The federal Environmental Protection Agency has proposed adding a prominent Bibb County industrial property to the list of the most polluted hazardous waste sites in the nation.
Under the proposal, which is open for a 60-day comment period, the EPA would add the Armstrong World Industries site to the National Priority List, also called the Superfund list. The site consists of two landfills, as well as the drainage pathways between the landfills and Rocky Creek, said Jennifer Wendel, who coordinates the National Priorities List for the EPA’s Southeast region.
If no negative comments are received, Armstrong will likely be finalized as a Superfund site in March, Wendel said. It would become just the third in Middle Georgia, joining Robins Air Force Base and the former Woolfolk Chemical site in Fort Valley.
Armstrong began manufacturing ceiling tiles at its plant on Broadway in 1948. The two pollution sources are a former Armstrong landfill for sludge from its old wastewater treatment plant, as well as a second landfill that was essentially shared by Armstrong and a World War II-era naval ordnance plant.
Designation as a Superfund site opens access to millions of dollars in new federal funding and allows the EPA to require the responsible parties — in this case, possibly including Armstrong and the U.S. Army Corps of Engineers, which cleans up contaminated defense sites — to pay for cleanup.
Properties are recommended for the Superfund list using various methods. The Armstrong site is being recommended based on its numeric ranking on EPA’s hazard ranking system. Because of the toxicity of polychlorinated biphenyls — PCBs — and their effect on Rocky Creek fishing, which brings them into the human food chain, the site received a score of 50 out of 100. Wendel said sites are eligible for Superfund listing if they score higher than 28.5 in the ranking system.
Even if Armstrong becomes a Superfund site, it may take years for the cleanup to make headway. The earliest portion of the investigations needed to determine the best way to handle the site are expected to begin in spring, but some of the investigation steps alone could take several years, Wendel said.
For the better part of the past 15 years, federal investigation of the contamination focused on the combined landfill as the source of all the pollution contaminating nearby Rocky Creek, including heavy metals, organic chemicals, pesticides and PCBs. Most of these can cause cancer or other health problems, and Rocky Creek is considered unsafe for fishing because of PCB contamination.
But further tests by the EPA in the last few years revealed that large concentrations of PCBs also were coming from the Armstrong waste water treatment landfill.
The Armstrong landfill
Armstrong long denied that any ceiling panels treated with PCBs were ever handled in Macon. But an EPA fact sheet about the site states that the tiles were believed to have been recycled at the plant.
Wendel said that after the EPA completed broader testing last year, Armstrong acknowledged that PCBs were coming from the former wastewater treatment plant landfill site, and it volunteered to pay to further investigate the contamination.

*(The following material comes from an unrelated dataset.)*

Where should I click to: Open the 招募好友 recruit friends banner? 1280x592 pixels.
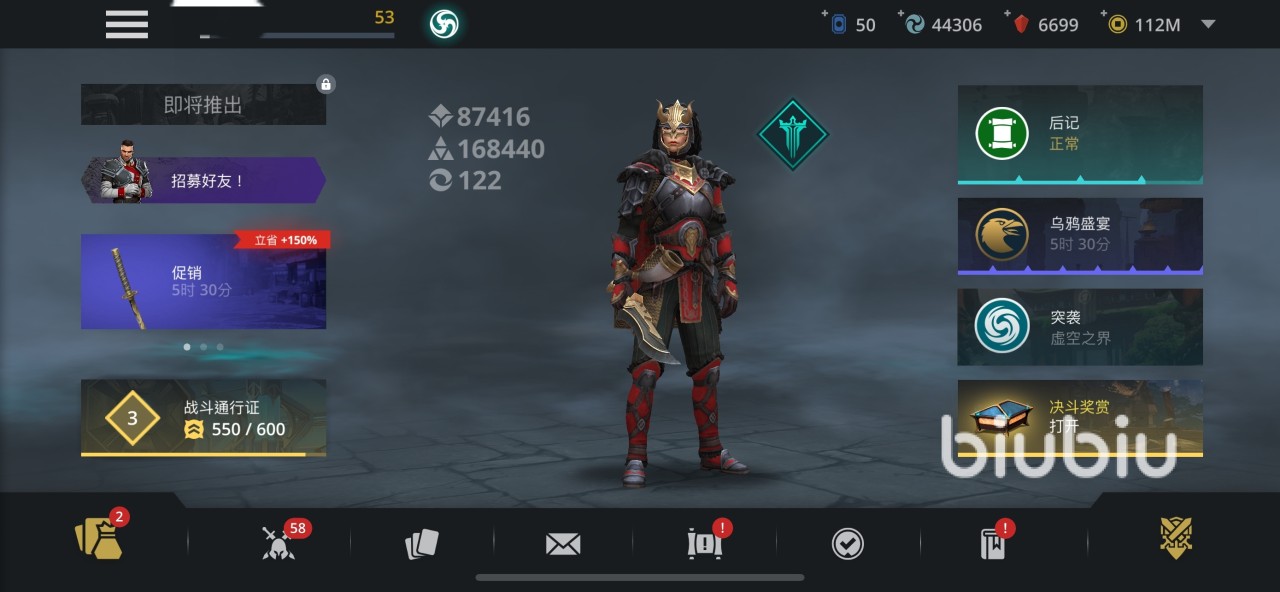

Glen Hawkins, the environmental health and safety manager for the Macon Armstrong plant, could not be reached for comment Wednesday.
The EPA and Armstrong signed an administrative consent order at the end of September, agreeing to spend an estimated $450,000 on a contractor who will conduct the investigation and recommend the best way to address the contamination at the site, in ditches and in Rocky Creek.
The EPA will approve the contractor and, when the study is complete, invite public comment on cleanup options, Wendel said. “Hopefully, they will complete the investigation phase within a year,” she said.
At that point, negotiations with Armstrong would resume over the actual cleanup, Wendel said.
The combined landfill and groundwater
The Macon Water Authority now owns the former Naval Ordnance Landfill site due to a land swap the utility did years ago at the request of the Macon-Bibb County Industrial Authority.
“As long as they don’t expect to hold us responsible, we’re glad they put it on the list and intend to clean it up,” authority Director Tony Rojas said.
Wendel said the authority would not be asked to cover cleaning up contamination it didn’t cause.
The corps has sporadically tested cleanup methods for the former Naval Ordnance Landfill but has resisted a full cleanup.
The corps conducted its own survey of historical documents and believes two other parties also are responsible for the contamination in the area, particularly groundwater contamination at the Allied Industrial Park to the north, Wendel said. But the agency refuses to release the survey findings.
The EPA is now conducting its own historical survey, and several more companies or former property owners may be involved, Wendel said.
Billy Birdwell, public affairs chief for the corps district in Savannah, said he could not answer further questions about the corps’ future involvement in any cleanup in the area.
“I’m not sure exactly what the corps’ involvement is going to be on the combined landfill, whether they’ll decide to join us as an active party or let Armstrong take the lead and have a settlement with them,” Wendel said. She added that EPA can use other enforcement powers to hold the Navy responsible if necessary.
The Allied Industrial Park, which was for years grouped with the Naval Ordnance Landfill as the state examined contamination there, is not included in the Superfund proposal.
That’s because Armstrong is not believed at all responsible for the groundwater contamination there, Wendel said.
Allied could eventually be proposed for its own Superfund listing if responsible parties don’t cooperate on the cleanup, she said.